I don't understand the question. With ELO, only the ELO difference counts, and the same ELO difference has the same winning percentage. So, if the ELO model is correct, then the score of 3800 against 3000 ELO is the same as 1800 versus 1000 ELO.
If the elo model is correct.
I believe it is not correct and it is impossible to have same expected score for every constant difference.
Suppose the expected score for 100 elo difference is 38%
A1 has a rating of 1000
A2 score 62% against A1 so A2 has a rating of 1100
A3 score 62% against A2 so A3 has a rating 1200
A4 score 62% agsinst A3 so A4 has rating of 1300.

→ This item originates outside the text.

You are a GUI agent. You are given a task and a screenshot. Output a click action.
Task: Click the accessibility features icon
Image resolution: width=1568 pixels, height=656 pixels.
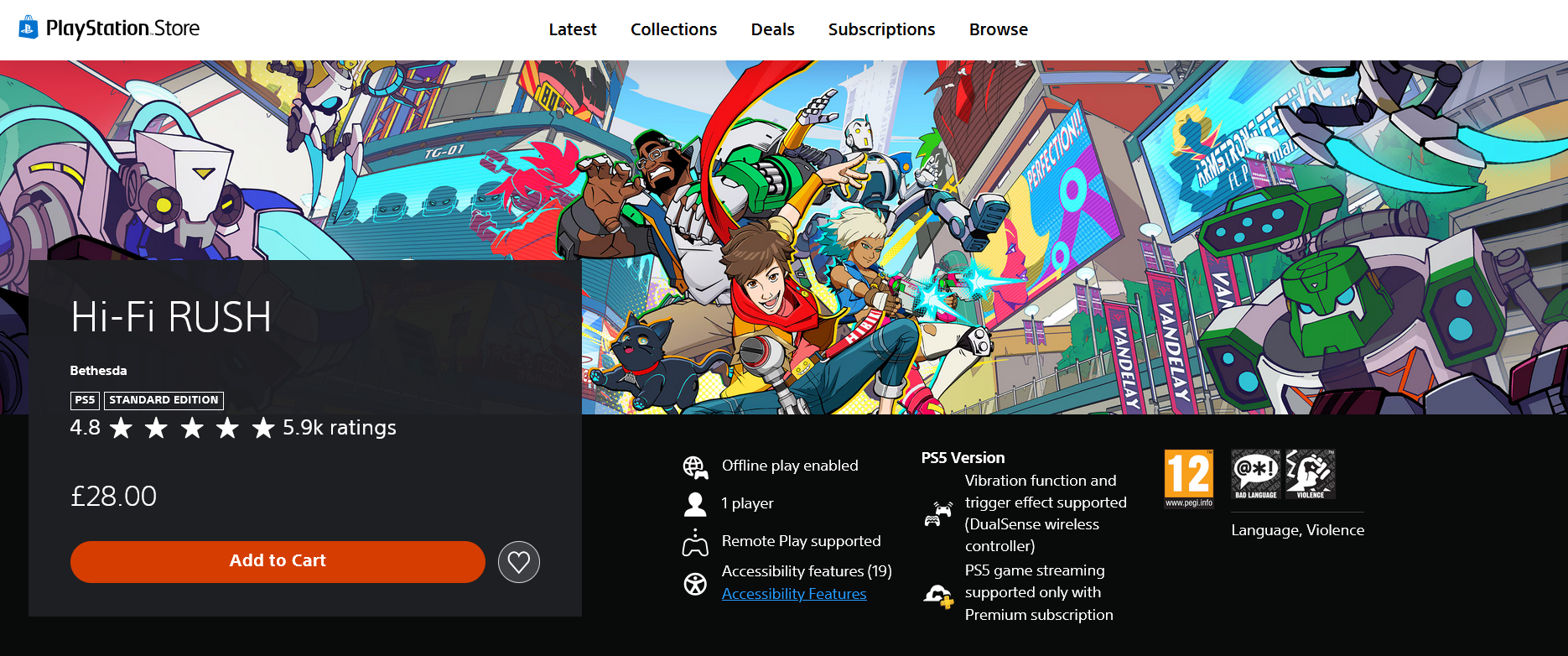pos(695,583)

I believe that the expected score of A9 against A1 is not the same as the expected score of A29 against A21 and if I am correct it means that the elo model is wrong.
Logistic model comes off fairly well as ELO model. Gaussian not so much. Also, if you read the thread to then end, I showed that Rao-Kupper draw model used in Bayeselo is pretty much ruled out.
Can someone explain the basis for saying that Komodo 10.1 is 500 Elo points better than Carlsson? That implies Carlsson would score less than 8% in a head to head match.
Doubt if computer ratings are FIDE ratings. Also they are tuned to play against engines. Maybe grandmasters will adapt to engines if they are using them very much.
Elo inflation is to be expected as more is known about the openings and the other intricacies of the game. Carlsson is about 100 points higher than Fischer was, and that's over a 45 year gap.
But the inflation with computer chess engine Elo has been much faster due to the rapid development of hardware and software. There is no organization comparable to FIDE for chess Elo ratings. Each rating system uses its own proprietary ratings.
And there is no basis to compare human chess and computer chess ratings. The Deep Blue v Kasparov match showed they were equally competitive. But that was a very short match.
There should either be new Elo, call it "EloC" for computers, or have some basis for comparison. I could see a 200 to 300 advantage for computer engines at the top level, but 500 is ridiculous.